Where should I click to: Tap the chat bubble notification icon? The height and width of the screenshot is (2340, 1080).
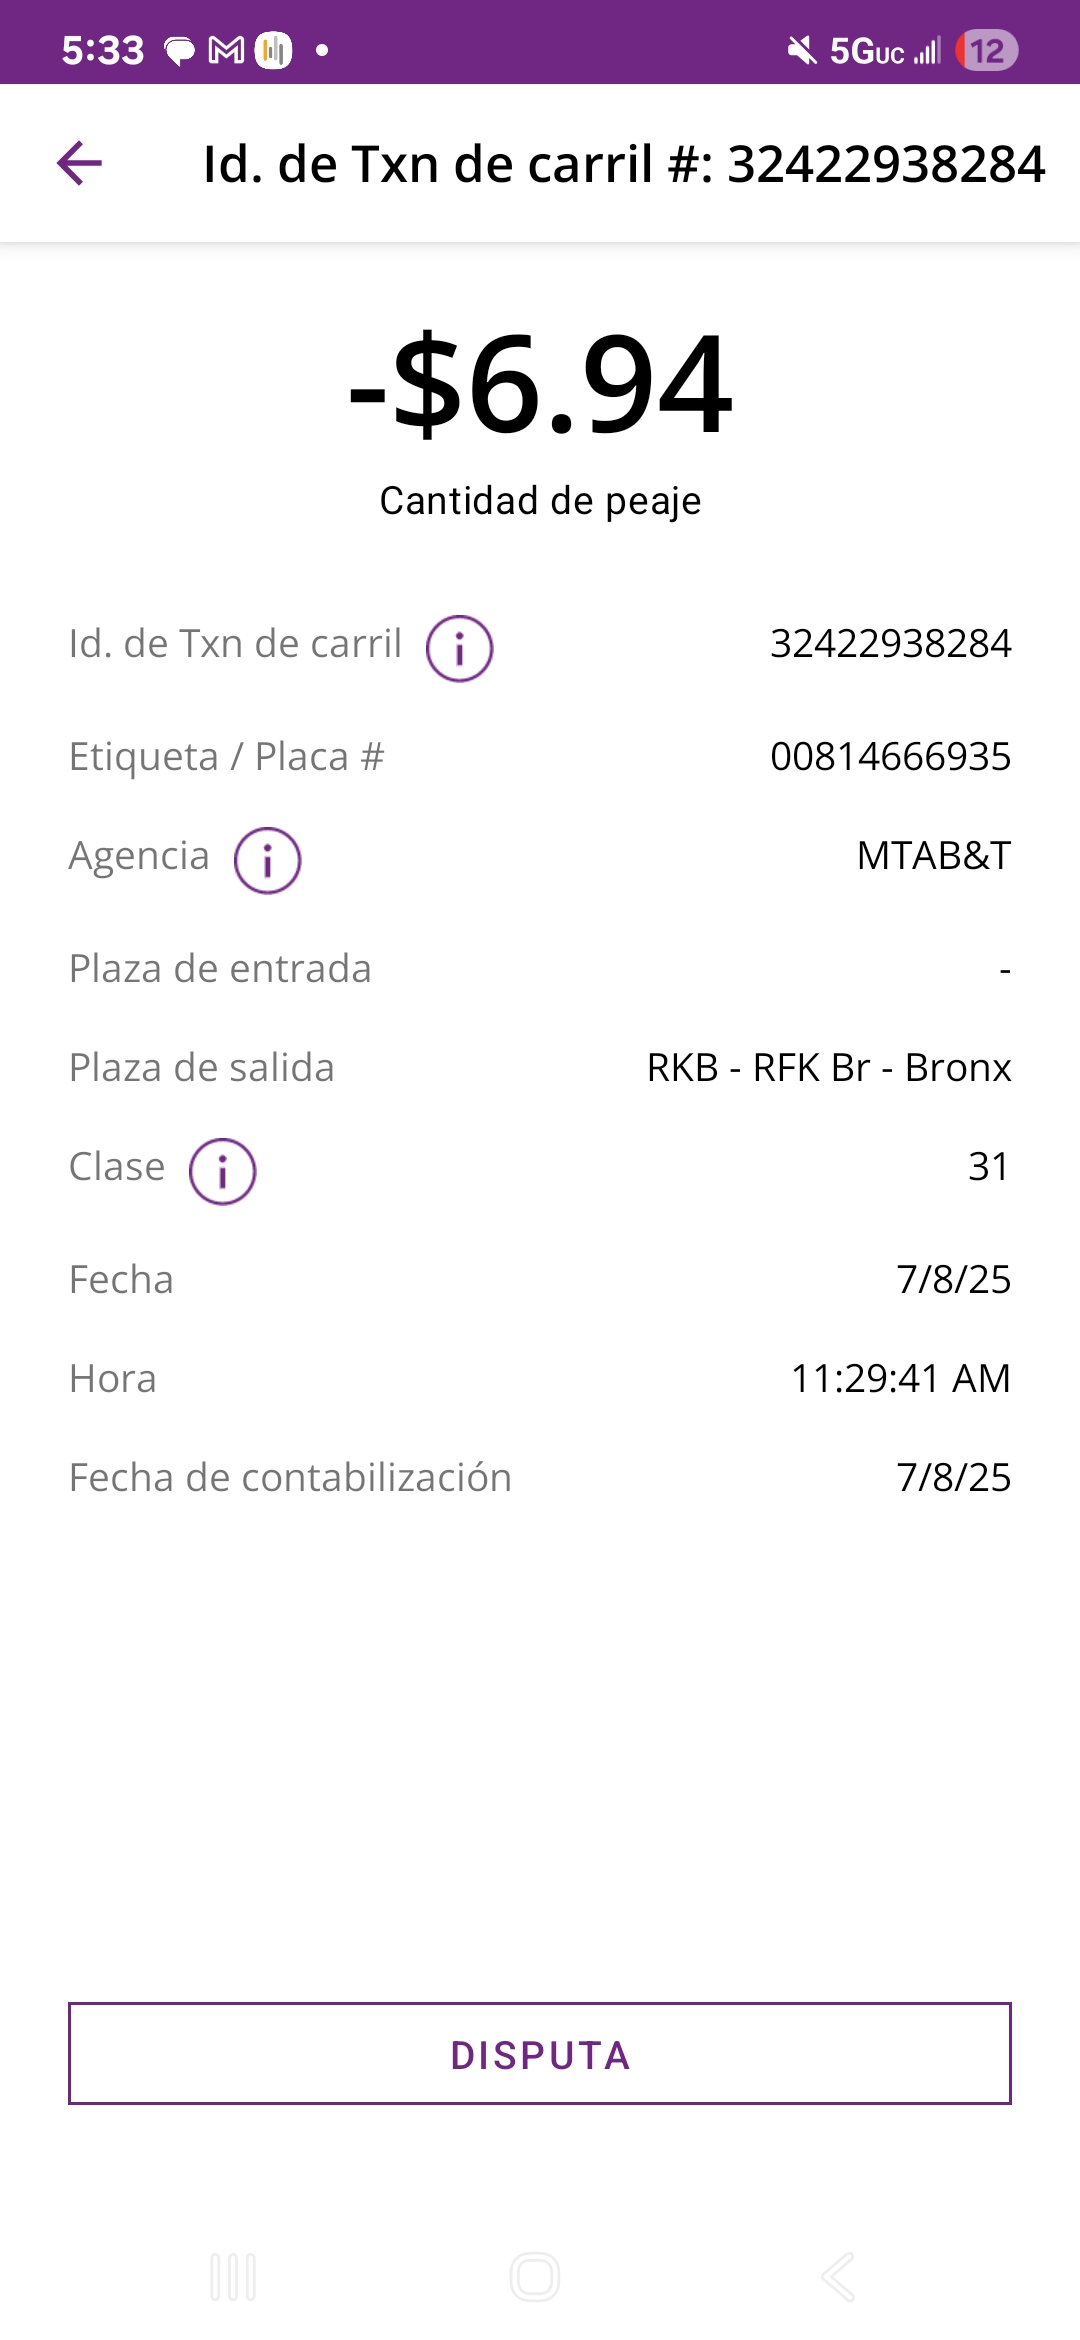click(179, 50)
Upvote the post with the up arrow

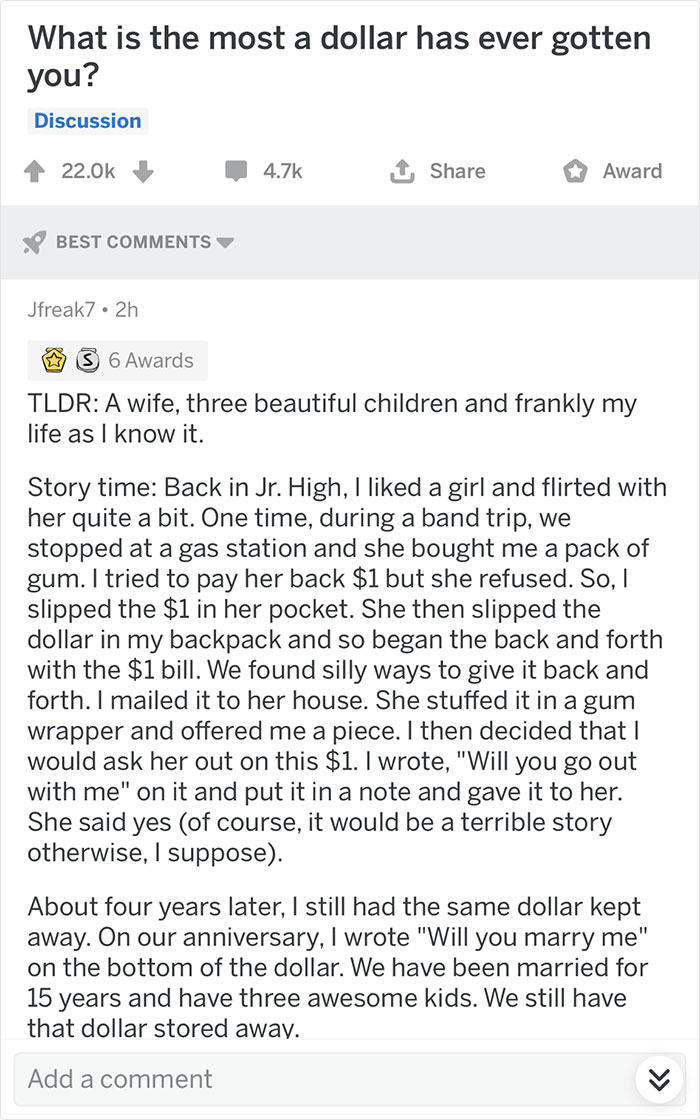(34, 171)
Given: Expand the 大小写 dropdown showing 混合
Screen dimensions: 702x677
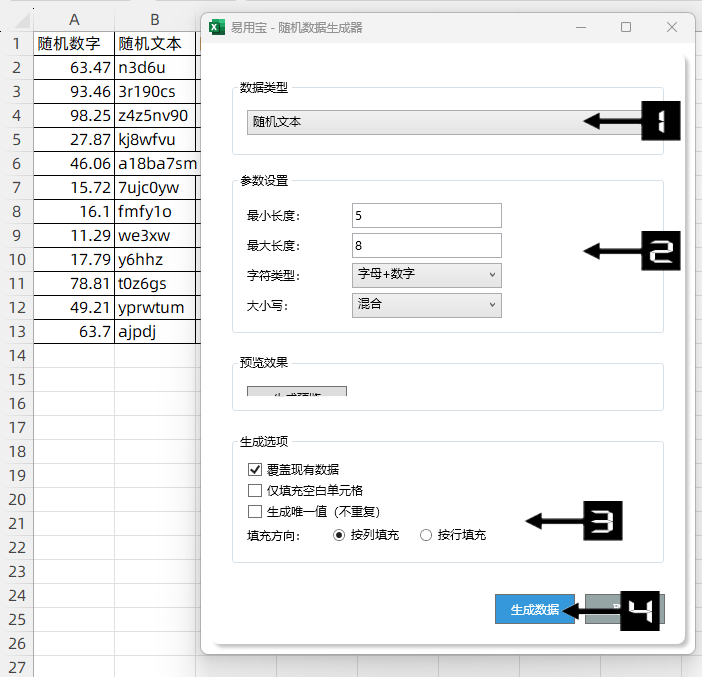Looking at the screenshot, I should (x=427, y=305).
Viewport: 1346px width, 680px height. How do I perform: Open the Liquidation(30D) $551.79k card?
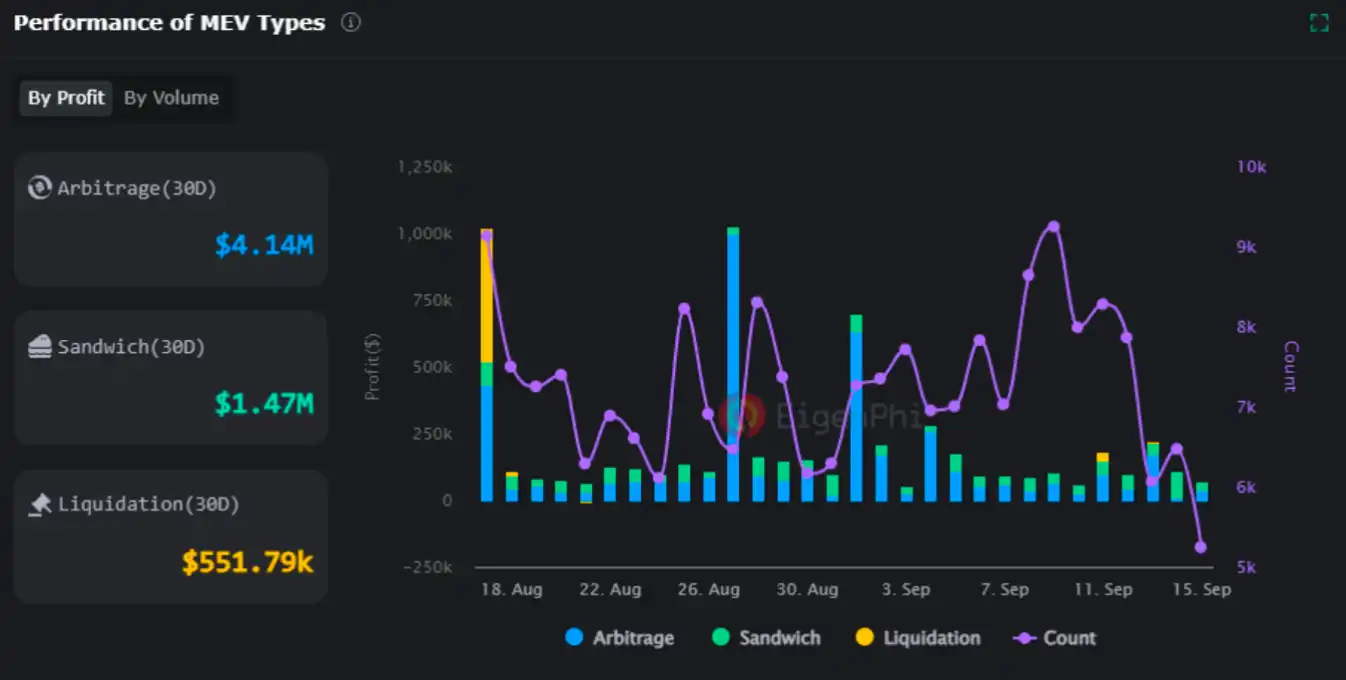click(x=171, y=536)
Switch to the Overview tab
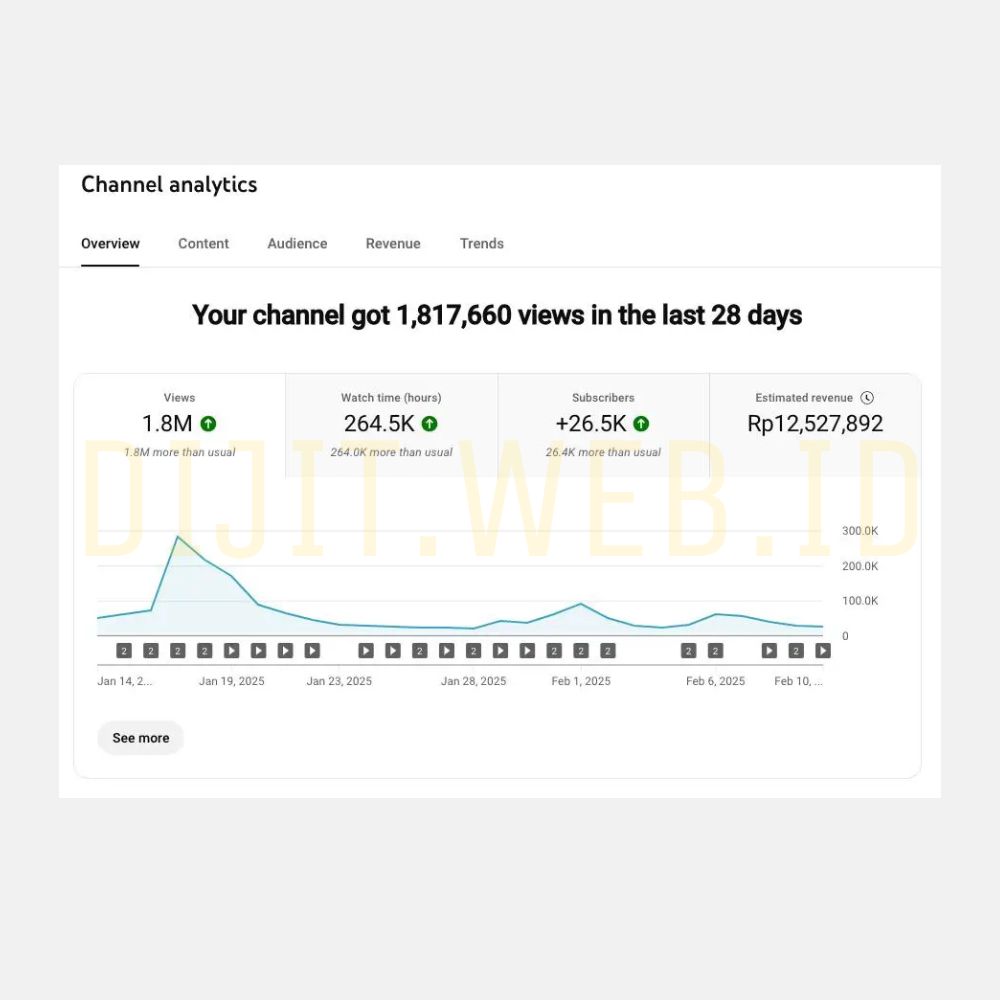The height and width of the screenshot is (1000, 1000). (x=110, y=244)
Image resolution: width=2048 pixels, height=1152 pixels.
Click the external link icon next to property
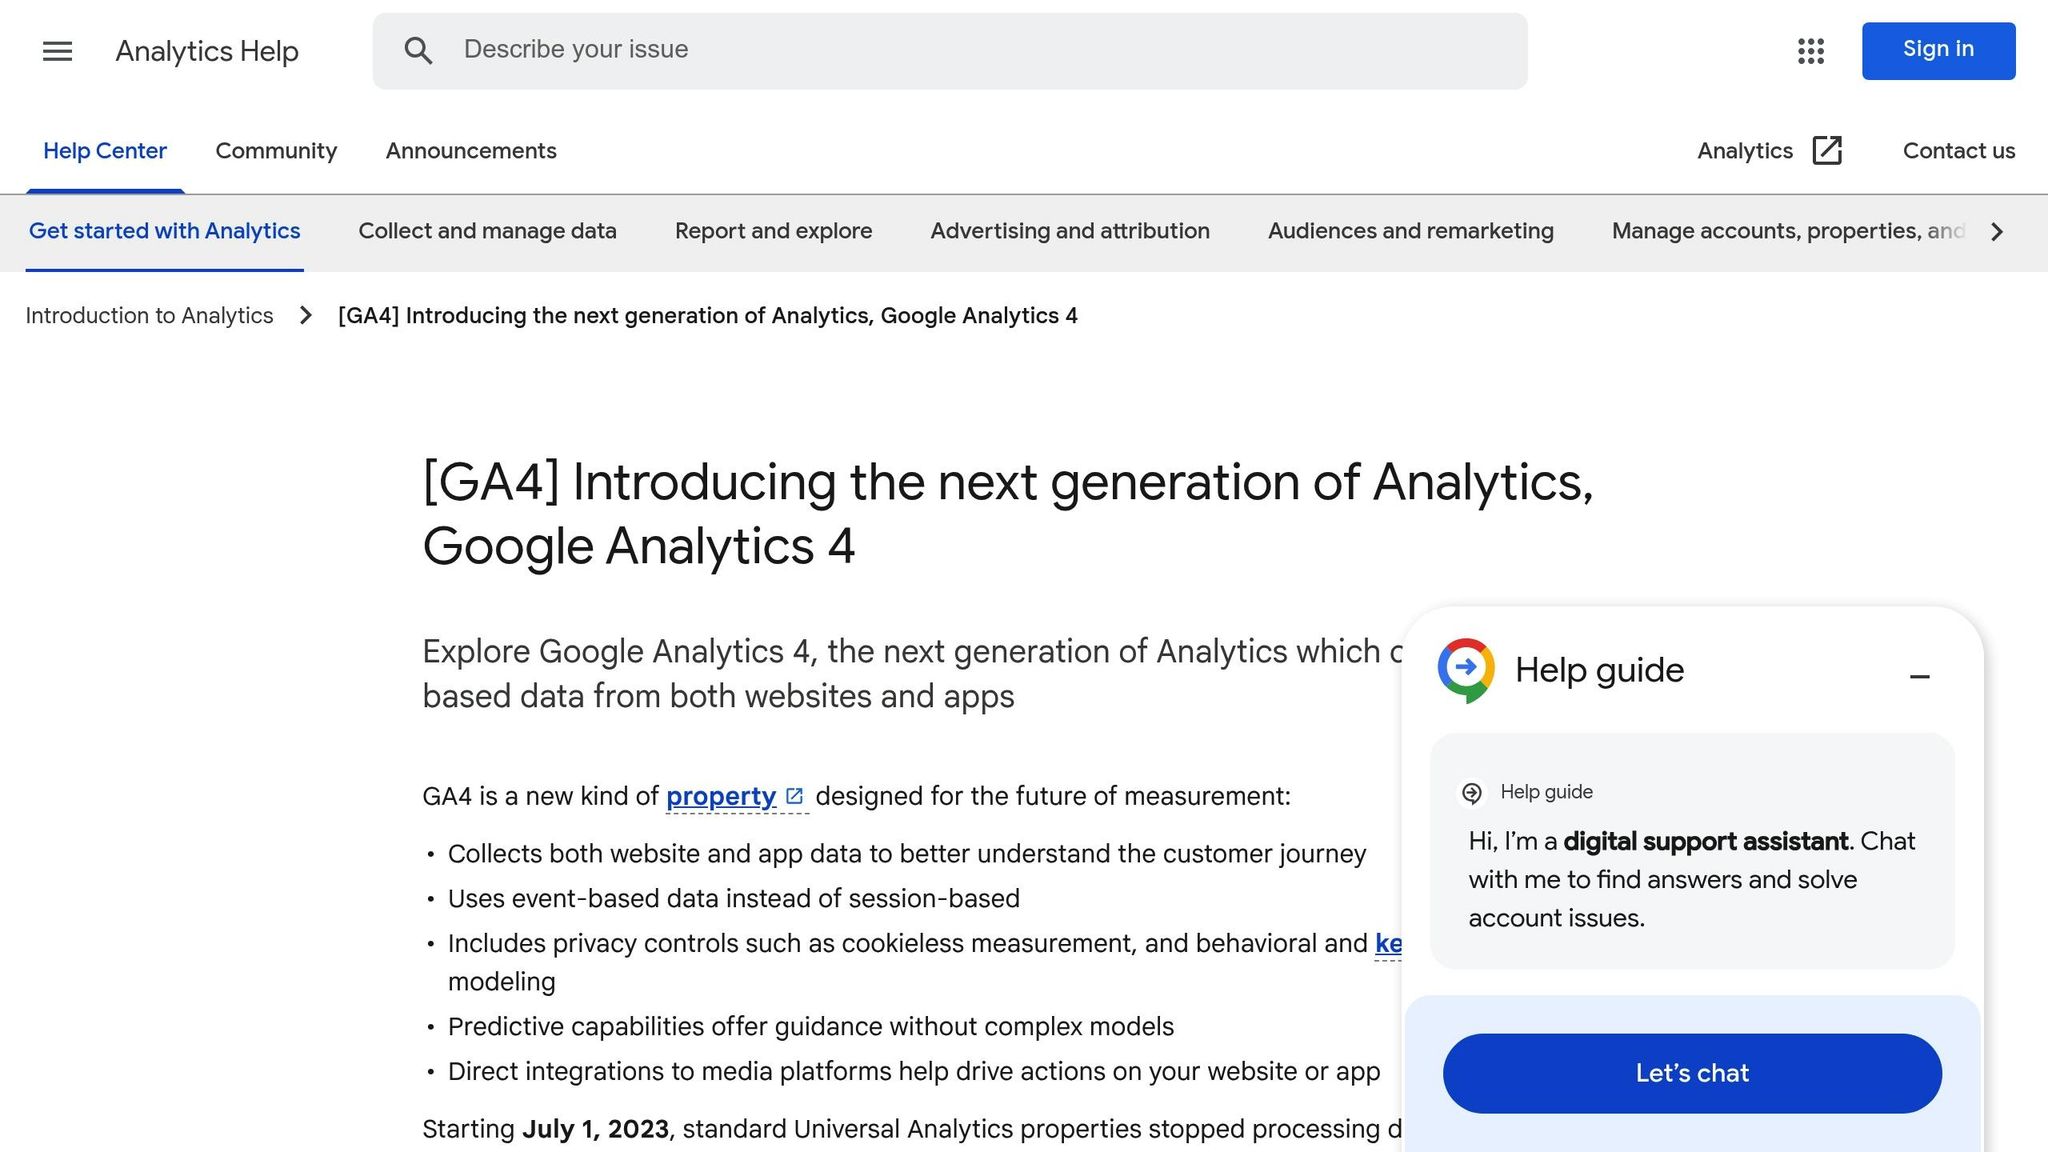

****************************************

WORK REQUIRED –
Could you copy exactly, and with no pictures, the lines above from the one containing "Viewport: 1346px width, 680px" through the last line, both included?

RESPONSE TO THE TASK –
Viewport: 1346px width, 680px height. How do I perform: Open the Liquidation(30D) $551.79k card?
click(x=171, y=536)
Switch to the Overview tab
The height and width of the screenshot is (1000, 1000). (x=110, y=244)
Image resolution: width=2048 pixels, height=1152 pixels.
Click the external link icon next to property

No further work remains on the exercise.